Although the categorization of the short-short story as a subgenre of short fiction is recent, the form has been around for many years. In fact, critics have identified classical fables and parables, such as Petronius's “The Widow of Ephesus,” as prototypes for the short-short story. With the resurgence of the short story genre at the end of the nineteenth century, short-short fiction also reasserted itself as a viable form. Such prominent authors as Leo Tolstoy, James Joyce, Anton Chekhov, and Isaac Babel utilized the brief and condensed structure of the short-short story. In addition, Ernest Hemingway, Franz Kafka, and Bernard Malamud composed short-short fiction pieces. With the rise of experimental fiction in the 1960s, very short works became increasing popular with magazine editors and readers. The publication of several short-short story anthologies in the 1980s and 1990s, beginning with Short Shorts: An Anthology of the Shortest Stories in 1982, legitimized the short-short fiction form as a subgenre of short fiction. In structure, short-short stories range from one paragraph to twenty-five hundred words in length. Within that compressed space, these stories do not have complex plots; instead, they concentrate on anecdotes and dramatic incidents that provide insight into the human condition. Critics praise the intensity and spontaneity of these stories. The recent popularity of the short-short story has been attributed to the changing demands of magazine editors, the brief attention spans of most readers, and a rebellion against the rules of the traditional short story.

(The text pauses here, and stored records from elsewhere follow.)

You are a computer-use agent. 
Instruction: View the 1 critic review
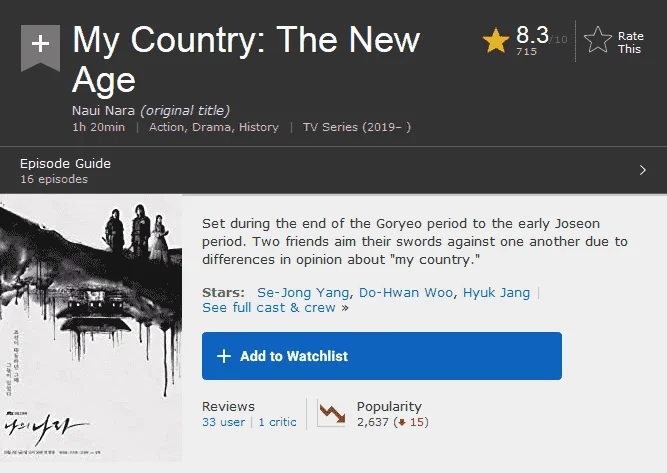(277, 422)
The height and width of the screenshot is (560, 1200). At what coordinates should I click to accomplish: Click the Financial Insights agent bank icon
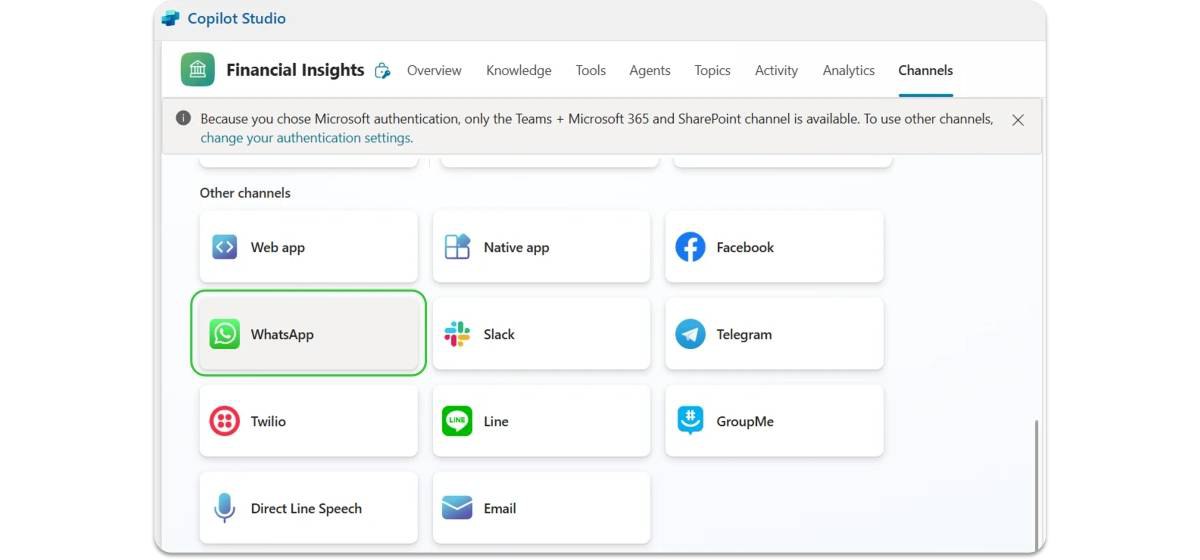point(198,70)
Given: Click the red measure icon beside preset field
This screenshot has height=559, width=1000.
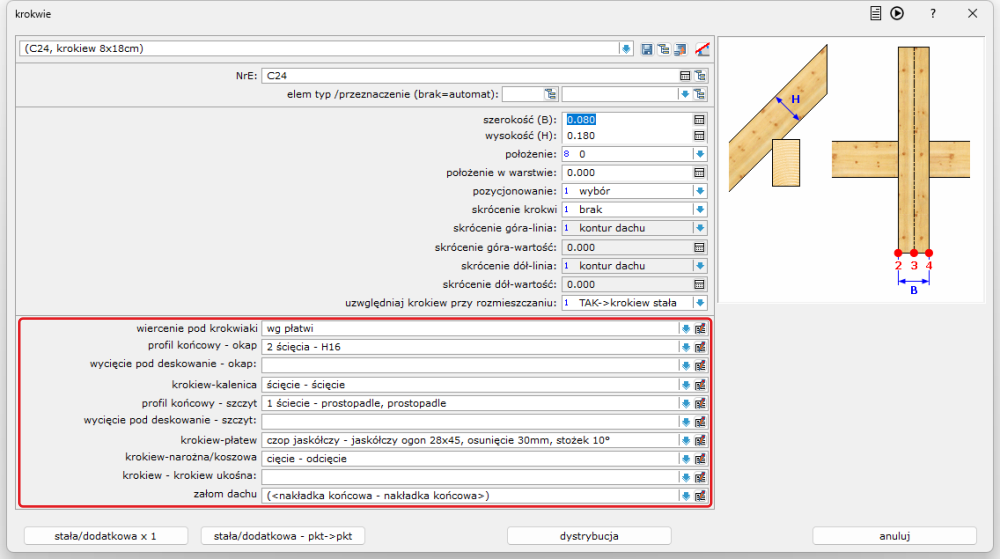Looking at the screenshot, I should tap(702, 48).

Therefore, some commentators view the recent popularity of short-short fiction as a sign of cultural deterioration and assert that the form is inferior to longer short stories. Moreover, some critics consider short-short fiction more like narrative poetry or prose poetry. There has been some critical controversy as to the most fitting name for the short-short genre. It has been called micro-fiction, one-minute fiction, mini-fiction, flash fiction, and sudden fiction, among others. Whatever the accepted designation, the short-short story continues to gain popularity and recognition as a category of short fiction.